#### Task to complete
Each line from the one containing "This screenshot has width=1070, height=522." through the end of the data is to be written out exactly, and nothing more.

#### Data supplied
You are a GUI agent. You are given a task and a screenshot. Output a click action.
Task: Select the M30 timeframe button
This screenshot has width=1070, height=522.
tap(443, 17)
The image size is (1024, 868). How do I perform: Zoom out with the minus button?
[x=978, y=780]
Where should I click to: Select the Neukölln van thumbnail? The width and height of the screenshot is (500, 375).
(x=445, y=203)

#### Exercise solution
This screenshot has width=1070, height=522.
tap(443, 17)
The image size is (1024, 868). How do I perform: Zoom out with the minus button?
[x=978, y=780]
Where should I click to: Select the Neukölln van thumbnail? The width and height of the screenshot is (500, 375).
(x=445, y=203)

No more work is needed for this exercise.